Sus últimos días, cuando la muerte se le acercaba, se vistió para recibirla, quebrada, adolorida, pero pintando. “No estoy enferma, estoy quebrada. Pero estoy feliz de estar viva mientras pueda pintar”, dijo.  Al darse cuenta de que la parca venía por ella, su voz se hizo más adusta, y usaba drogas y alcohol para mitigar el dolor y perderle el miedo a la muerte inexorable. Se burlaba de la muerte, como auténtica mexicana, mientras tanto se fue matando lentamente, ahogada en alcohol y drogas.

Carlos Fuentes comparó las iniciales del nombre de Frida Kahlo con las de Franz Kafka: FK. Frida Kahlo= Franz Kafka. Dos gigantes del siglo XX que compartieron el dolor y la enfermedad como materia de sus obras. Kafka, convertido en un insecto, en su novela La metamorfosis, enajenado por el padre, la hermana y la burocracia, sentenciado a muerte sin juicio previo, como en El proceso, como un ser con complejo de inferioridad, edípico, apocado, enfermo, y Frida, mutilada, atada a un corsé, colgada de cabeza, destruida por la neumonía y por las secuelas del fatídico accidente. El primero nos dejó una obra literaria y la segunda una obra pictórica: ambas obras son hijas del dolor y la enfermedad. Ambos de origen judío y sin descendientes (sin hijos). Los dos, dos seres agónicos, que encarnan al héroe y a la heroína románticos; dos seres desdichados en vida, y cuyas obras la posteridad las ha hecho perdurables y clásicas, en el tiempo y en la contemporaneidad. Buscando el cielo en la tierra para sus vidas, encontraron,  para sus obras de artes, un paraíso eterno. Sus obras representan lecciones morales de valentía, honestidad y dignidad. Y un premio a la constancia, a la persistencia, a la tenacidad y a la perseverancia. Buscaron, sin saberlo, en el arte, la salvación de sus espíritus creadores. En sus caminos de espinas, hallaron la esperanza de la eternidad y la glorificación para sus obras.

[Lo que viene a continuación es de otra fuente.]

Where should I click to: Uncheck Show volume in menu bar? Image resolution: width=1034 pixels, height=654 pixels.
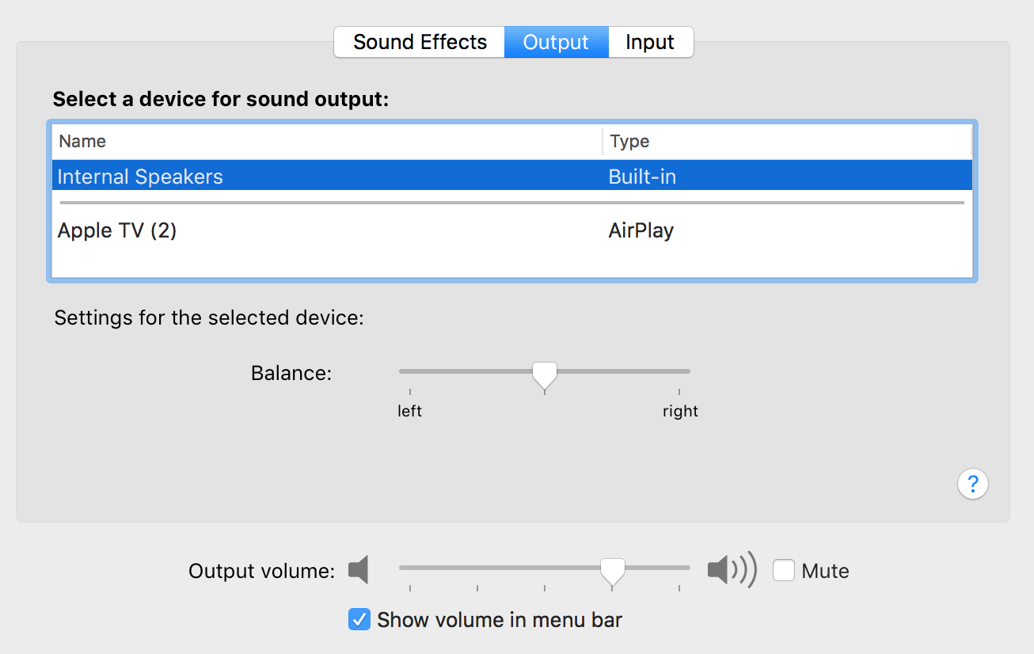[359, 619]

Frida pintó, con dolor y humor, su ser interior, desde su abismo existencial y corporal, para buscar una conexión con el mundo, plasmando así su personalidad adolorida y su soledad psíquica, como ningún otro pintor lo ha hecho. De este modo, le inyectó una enorme originalidad a su obra pictórica, que cada día se agiganta. Frida, en síntesis, con sus ojos, se autorretrató pintada, pero esos ojos, muy abiertos y tristes, nunca se cerrarán en sus cuadros. Esa fue su intención, y su propósito. Y la filosofía de su obra.